Peintre, graveur et dessinatrice, Christine Messmer expose ses travaux galerie La Capitale (18, rue du Roule, 75001 Paris, jusqu'au 25 janvier) et ce qui frappe tout d'abord, c'est que les toiles ne sont pas datées : ce sont réellement soixante années de peinture, d'une assez remarquable unité qui sont devant nous, avec certes des variations, des modulations, mais qu'il est impossible d'inscrire dans une chronologie. Soit une huile de format moyen intitulée L'aube des Amandiers : sur fond bleu clair on distingue qu'ils sont trois. Ils sont environnés de légères touches de blanc : ils sont donc en fleurs. C'est tout, et cela suffit pourtant à arrêter longuement le regard. Nous parcourons un itinéraire pictural à travers des transparences froides, mais nous sentons qu'il s'agit aussi d'un itinéraire allégorique de l'artiste qui a très longtemps cheminé dans ses tableaux. Nous avons au moins une certitude devant cette peinture ni abstraite ni tout à fait figurative : l'oeuvre est vraie par rapport à elle-même.
L'aube des Amandiers communique, dans son indécision même, une impression d'achèvement, tout comme L'Echelle des Anges, peinture cependant construite de manière très différente : des formes claires, aériennes, qui s'envolent sur un fond bleu plus soutenu. Mais peinture tout aussi vraie parce qu'achevée, parce qu'il n'est pas possible d'y associer l'idée de repentir. L'impression que l'artiste n'a pas eu à se reprendre, comme pour Le Jardin de la lune ou la Trouée d'automne, cette impression s'empare du spectateur : tout se passe comme si Christine Messmer ignorait toute tentation de rature. Bref : chaque oeuvre s'impose à nous parce qu'elle s'est d'abord imposée à elle. Peu importe que, dans les faits, l'artiste ait beaucoup travaillé : c'est effectivement par le travail qu'elle obtient des tableaux d'une parfaite sérénité.
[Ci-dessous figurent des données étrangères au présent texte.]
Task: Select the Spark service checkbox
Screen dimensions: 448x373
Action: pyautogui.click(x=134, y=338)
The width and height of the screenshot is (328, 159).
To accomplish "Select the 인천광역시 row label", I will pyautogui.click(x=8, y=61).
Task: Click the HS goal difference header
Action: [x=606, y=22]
En peinture, « vérité » n'a jamais fait bon ménage avec « bâclé », et l'artiste nous en donne tranquillement la preuve.
Un tableau de Christine Messmer, Lumière dans les ténèbres par exemple, répond par lui-même, et par avance semble t-il, à tous les pourquoi, étant entendu que la réponse ne saurait appartenir à l'ordre de l'entendement : c'est dans le sensible qu'il nous plonge, c'est à un acquiescement du corps qu'il invite, et c'est dans ces conditions que nous pouvons nous laisser saisir par notre première impression d'aisance et de sûreté. L'objet-tableau est vrai parce qu'il sonne juste et que, ce faisant, il rend agréable notre perception. Les transparences de La barque du jour s'ordonnent ainsi sous nos yeux en toute rigueur, mais une rigueur qui ne doit rien à la logique. La peinture semble avoir littéralement germé ici, comme aurait dit Paul Klee, animant notre regard, lui communiquant sa plénitude. Mais nous ne sommes pas seulement un regard, nous attendons que l'oeuvre éveille un intérêt d'une autre nature en nous, de telle sorte que sa rigueur ne soit pas exclusivement sensible : il faut en un mot que la rigueur du sensible soit le signe d'une autre rigueur, celle de la vérité par rapport à l'artiste, et c'est bien ce qui se passe. Christine Messmer se donne entièrement à son art depuis toujours, sans rien lui demander d'autre que de laisser sourdre, ici et là, un peu de ce que l'on appelle la beauté.